Après son remarqué Shotgun Stories, Jeff Nichols fut consacré cette année lors de la Semaine de la Critique à Cannes avec Take Shelter, chronique sociale et familiale matinée d'ambiance paranoïaque. Le film choisit, dès l'introduction, de s'axer sur son personnage principal et sur ces visions cauchemardesques qui gangréneront progressivement sa vie tout comme celle de son entourage. Curtis La Forge, mari et père de famille tranquille, devient en effet rapidement persuadé qu'une tempête étrange se prépare et se convainc qu'il doit tout mettre en œuvre pour se protéger.

On retrouve dans le film de Nichols quelques thèmes forts du cinéma indépendant d'outre-Atlantique : une ruralité tombée dans l'oubli, la sécurité en apparence protectrice d'une vie répétitive, la cellule familiale comme rempart faillible à la violence extérieure, etc. En y ajoutant une dimension apocalyptique, le réalisateur se démarque cependant de la représentation d'un danger imminent généralement incarné de l'intérieur – on pensera parfois à Sam Peckinpah – pour le déplacer vers quelque chose de plus diffus, incontrôlable, qu'est celui engendré par la nature.

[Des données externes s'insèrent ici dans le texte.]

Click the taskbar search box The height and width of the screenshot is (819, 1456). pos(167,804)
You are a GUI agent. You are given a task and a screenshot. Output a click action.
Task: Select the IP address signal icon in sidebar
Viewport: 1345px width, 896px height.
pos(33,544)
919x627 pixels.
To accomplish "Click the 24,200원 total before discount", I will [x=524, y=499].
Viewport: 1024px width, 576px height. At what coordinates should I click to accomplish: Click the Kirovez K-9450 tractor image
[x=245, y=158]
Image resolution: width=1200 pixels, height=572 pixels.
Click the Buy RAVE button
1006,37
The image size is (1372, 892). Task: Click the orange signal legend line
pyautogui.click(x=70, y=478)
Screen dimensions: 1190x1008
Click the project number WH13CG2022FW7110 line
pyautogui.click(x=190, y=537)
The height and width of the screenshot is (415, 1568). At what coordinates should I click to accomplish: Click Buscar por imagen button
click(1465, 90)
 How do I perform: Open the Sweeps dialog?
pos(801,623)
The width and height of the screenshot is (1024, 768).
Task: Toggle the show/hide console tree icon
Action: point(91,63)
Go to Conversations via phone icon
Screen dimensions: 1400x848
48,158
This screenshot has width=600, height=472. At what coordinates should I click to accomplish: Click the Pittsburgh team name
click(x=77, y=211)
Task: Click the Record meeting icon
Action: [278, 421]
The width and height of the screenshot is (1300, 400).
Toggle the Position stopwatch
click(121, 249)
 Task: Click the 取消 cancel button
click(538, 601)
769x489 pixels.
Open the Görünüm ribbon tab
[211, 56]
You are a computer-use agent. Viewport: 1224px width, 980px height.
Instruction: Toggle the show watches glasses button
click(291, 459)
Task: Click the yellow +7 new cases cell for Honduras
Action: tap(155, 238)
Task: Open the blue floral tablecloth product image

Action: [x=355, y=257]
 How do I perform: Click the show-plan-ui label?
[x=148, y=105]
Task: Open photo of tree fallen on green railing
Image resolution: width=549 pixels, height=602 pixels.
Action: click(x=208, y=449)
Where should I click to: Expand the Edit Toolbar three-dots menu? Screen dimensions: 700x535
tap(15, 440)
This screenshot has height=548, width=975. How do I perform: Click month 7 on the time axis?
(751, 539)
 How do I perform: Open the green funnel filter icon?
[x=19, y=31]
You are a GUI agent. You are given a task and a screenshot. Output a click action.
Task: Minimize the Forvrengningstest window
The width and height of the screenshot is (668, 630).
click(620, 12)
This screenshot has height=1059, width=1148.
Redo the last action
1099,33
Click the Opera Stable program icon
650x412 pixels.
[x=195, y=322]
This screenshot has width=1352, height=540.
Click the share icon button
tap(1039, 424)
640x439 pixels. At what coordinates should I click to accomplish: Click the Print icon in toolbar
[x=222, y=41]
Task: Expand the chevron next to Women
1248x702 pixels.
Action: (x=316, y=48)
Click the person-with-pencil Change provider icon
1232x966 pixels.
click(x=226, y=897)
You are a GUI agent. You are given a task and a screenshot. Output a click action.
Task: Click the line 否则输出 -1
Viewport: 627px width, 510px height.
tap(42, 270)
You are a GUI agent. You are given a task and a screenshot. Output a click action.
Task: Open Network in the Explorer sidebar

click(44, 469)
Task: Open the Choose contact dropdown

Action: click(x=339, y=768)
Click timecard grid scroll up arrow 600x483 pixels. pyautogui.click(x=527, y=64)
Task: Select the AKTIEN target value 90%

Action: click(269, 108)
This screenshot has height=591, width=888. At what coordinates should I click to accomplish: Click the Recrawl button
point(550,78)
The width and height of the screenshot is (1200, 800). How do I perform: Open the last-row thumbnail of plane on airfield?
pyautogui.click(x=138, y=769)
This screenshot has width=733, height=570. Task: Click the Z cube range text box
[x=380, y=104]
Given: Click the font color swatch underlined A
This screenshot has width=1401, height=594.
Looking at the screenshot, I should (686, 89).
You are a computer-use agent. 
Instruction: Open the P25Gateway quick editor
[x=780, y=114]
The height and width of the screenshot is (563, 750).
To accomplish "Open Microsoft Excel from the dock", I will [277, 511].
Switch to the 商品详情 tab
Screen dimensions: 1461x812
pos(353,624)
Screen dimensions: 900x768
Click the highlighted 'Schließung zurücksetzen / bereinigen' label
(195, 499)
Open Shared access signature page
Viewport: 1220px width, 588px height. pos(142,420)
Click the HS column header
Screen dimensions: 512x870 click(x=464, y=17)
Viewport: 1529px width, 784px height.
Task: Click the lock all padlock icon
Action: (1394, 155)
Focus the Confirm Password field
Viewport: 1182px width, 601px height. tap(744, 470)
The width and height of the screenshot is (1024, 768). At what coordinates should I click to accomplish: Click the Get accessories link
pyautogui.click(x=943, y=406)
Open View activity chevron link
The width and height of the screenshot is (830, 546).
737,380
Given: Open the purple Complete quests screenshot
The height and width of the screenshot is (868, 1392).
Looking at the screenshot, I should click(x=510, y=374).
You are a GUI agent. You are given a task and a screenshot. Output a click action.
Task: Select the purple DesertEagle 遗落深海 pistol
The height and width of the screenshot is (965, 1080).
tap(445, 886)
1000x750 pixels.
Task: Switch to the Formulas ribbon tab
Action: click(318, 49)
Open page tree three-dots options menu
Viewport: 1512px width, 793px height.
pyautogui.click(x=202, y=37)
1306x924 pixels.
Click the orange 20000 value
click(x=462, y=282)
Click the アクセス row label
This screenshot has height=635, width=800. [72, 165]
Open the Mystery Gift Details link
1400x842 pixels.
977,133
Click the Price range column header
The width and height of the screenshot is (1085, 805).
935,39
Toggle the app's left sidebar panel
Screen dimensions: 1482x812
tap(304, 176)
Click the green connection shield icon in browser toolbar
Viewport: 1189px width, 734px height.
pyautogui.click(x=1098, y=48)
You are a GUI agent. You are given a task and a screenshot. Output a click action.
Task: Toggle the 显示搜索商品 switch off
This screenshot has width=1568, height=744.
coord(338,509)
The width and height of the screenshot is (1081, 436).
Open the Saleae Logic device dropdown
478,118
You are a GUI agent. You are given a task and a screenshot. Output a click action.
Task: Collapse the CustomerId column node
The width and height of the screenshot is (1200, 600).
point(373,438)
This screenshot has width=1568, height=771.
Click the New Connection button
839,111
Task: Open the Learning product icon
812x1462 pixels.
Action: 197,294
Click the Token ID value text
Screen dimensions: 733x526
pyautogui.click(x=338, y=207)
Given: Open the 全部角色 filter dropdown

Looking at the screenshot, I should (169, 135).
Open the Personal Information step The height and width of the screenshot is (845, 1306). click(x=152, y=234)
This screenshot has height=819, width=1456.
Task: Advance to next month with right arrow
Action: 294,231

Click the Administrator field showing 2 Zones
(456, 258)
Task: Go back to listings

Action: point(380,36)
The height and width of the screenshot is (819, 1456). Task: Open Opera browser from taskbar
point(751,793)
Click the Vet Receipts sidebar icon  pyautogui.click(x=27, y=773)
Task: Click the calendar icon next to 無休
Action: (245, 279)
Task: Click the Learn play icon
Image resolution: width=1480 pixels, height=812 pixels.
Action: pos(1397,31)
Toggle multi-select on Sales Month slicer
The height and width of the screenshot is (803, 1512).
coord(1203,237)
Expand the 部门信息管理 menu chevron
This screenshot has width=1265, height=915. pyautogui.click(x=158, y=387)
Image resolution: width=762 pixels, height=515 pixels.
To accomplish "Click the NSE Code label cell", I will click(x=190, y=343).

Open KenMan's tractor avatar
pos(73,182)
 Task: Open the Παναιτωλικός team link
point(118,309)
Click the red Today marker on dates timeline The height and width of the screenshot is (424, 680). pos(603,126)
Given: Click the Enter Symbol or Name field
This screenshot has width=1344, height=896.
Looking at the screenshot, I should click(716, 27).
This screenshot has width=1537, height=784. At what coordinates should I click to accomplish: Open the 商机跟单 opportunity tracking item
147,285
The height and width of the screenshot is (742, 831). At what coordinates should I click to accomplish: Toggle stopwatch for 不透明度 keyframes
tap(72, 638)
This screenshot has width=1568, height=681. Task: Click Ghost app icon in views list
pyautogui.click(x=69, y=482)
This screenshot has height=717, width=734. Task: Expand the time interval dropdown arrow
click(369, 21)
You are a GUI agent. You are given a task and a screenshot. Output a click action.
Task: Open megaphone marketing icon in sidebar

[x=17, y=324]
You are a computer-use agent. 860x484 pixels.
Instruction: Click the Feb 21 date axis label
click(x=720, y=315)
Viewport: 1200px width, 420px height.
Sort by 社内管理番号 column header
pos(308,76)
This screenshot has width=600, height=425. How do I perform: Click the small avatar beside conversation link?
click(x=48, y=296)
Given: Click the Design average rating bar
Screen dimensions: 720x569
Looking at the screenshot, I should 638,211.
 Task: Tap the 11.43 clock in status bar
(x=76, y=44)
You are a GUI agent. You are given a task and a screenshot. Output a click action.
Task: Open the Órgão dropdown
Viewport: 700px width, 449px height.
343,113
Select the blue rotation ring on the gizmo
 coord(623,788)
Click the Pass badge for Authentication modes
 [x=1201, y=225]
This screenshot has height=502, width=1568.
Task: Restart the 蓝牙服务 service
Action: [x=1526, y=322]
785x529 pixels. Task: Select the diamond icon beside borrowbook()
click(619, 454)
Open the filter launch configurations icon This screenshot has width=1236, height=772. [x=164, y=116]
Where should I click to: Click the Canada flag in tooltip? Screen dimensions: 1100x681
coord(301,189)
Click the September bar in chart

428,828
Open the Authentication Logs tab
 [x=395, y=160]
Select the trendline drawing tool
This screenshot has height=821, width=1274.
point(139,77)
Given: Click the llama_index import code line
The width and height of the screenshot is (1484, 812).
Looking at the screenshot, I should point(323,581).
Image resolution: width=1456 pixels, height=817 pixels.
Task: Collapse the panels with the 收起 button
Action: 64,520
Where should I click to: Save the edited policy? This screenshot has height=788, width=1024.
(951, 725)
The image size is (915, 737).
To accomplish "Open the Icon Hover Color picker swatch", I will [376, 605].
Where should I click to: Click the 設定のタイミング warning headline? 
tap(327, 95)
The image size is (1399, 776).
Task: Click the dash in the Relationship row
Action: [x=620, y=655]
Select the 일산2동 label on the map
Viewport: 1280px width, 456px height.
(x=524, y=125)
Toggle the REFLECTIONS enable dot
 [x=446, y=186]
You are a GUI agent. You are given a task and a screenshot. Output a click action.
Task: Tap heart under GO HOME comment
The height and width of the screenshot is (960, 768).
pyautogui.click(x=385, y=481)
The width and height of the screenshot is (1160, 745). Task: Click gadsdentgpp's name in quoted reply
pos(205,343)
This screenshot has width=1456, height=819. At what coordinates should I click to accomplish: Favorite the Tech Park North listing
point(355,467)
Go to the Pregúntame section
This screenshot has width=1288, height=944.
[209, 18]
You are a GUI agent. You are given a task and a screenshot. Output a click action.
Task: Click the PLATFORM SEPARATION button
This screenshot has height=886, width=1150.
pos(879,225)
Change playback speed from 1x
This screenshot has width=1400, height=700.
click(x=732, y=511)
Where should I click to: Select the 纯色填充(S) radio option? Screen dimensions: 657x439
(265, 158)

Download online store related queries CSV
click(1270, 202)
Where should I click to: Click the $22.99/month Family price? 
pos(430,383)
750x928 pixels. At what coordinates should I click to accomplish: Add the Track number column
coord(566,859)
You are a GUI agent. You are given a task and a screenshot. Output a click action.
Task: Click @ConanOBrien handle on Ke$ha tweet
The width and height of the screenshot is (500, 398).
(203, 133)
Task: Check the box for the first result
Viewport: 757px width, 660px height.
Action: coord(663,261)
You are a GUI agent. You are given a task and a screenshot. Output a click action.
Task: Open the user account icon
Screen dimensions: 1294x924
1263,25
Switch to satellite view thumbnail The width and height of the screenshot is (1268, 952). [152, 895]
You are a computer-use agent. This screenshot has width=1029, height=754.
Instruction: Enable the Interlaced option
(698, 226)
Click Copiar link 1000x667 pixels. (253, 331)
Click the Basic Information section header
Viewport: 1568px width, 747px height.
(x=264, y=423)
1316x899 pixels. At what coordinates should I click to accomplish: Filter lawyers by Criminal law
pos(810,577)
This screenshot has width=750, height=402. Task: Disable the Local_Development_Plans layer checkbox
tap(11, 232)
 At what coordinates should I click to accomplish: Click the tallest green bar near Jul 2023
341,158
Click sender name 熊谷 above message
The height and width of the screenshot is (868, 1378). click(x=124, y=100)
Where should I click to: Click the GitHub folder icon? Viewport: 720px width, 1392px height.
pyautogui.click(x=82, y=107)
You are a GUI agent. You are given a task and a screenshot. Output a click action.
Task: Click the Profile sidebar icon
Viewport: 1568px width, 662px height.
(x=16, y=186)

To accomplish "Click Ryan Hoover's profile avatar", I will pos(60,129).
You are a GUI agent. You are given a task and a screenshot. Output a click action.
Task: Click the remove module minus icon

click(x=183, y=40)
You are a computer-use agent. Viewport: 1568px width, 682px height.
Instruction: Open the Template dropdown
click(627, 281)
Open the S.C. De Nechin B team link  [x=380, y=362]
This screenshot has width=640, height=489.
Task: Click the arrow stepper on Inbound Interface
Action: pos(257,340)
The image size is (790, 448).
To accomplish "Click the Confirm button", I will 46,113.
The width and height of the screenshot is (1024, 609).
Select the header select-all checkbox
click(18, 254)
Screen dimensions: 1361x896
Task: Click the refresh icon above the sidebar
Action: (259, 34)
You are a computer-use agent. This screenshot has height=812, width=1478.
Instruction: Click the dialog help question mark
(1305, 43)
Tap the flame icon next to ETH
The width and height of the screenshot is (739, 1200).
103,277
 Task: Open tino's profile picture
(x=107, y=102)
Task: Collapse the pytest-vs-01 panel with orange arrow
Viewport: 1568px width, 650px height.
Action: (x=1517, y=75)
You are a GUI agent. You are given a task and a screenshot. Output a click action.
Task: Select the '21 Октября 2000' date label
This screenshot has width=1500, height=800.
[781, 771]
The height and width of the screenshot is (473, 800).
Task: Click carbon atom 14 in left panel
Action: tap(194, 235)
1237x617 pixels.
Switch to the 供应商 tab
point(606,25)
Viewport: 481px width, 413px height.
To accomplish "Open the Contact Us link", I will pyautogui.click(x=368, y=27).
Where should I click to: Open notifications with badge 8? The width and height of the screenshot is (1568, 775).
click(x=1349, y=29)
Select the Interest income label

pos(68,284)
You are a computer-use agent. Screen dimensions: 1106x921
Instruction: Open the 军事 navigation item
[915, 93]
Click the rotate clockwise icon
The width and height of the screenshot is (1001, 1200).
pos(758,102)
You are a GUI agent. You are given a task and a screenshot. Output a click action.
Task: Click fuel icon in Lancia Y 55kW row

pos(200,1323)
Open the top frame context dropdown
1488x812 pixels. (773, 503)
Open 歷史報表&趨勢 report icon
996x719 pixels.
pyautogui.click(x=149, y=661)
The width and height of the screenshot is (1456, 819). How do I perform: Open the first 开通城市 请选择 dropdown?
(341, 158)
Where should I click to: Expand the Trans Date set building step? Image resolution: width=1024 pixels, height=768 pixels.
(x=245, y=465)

Take Shelter placera alors sans cesse son personnage entre ciel et terre, le premier élément étant source d'angoisse, changeant et imprévisible, là où l'autre est tangible, façonné par la main de l'homme, source de vie. La photo d'Adam Stone, habitué aux documentaires, souligne du reste brillamment cette dichotomie, tout en douceur froide.

Mais si formellement le film est une réussite, il pêche par une écriture approximative et un sérieux manque de rythme. Nichols a voulu rendre cette montée graduelle de l'angoisse qui s'empare de Curtis en privilégiant les silences et les plans fixes, ce qui pour résultat de lénifier toute la seconde partie du film, bien trop longue. La faute probablement à une mise en scène qui ne nous implique pas émotionnellement, multipliant maladroitement les pistes afin d'appréhender cette paranoïa envahissante. Car si la soudaineté de la peur panique est parfaitement rendue, Nichols se sert d'une symbolique trop appuyée pour illustrer son propos.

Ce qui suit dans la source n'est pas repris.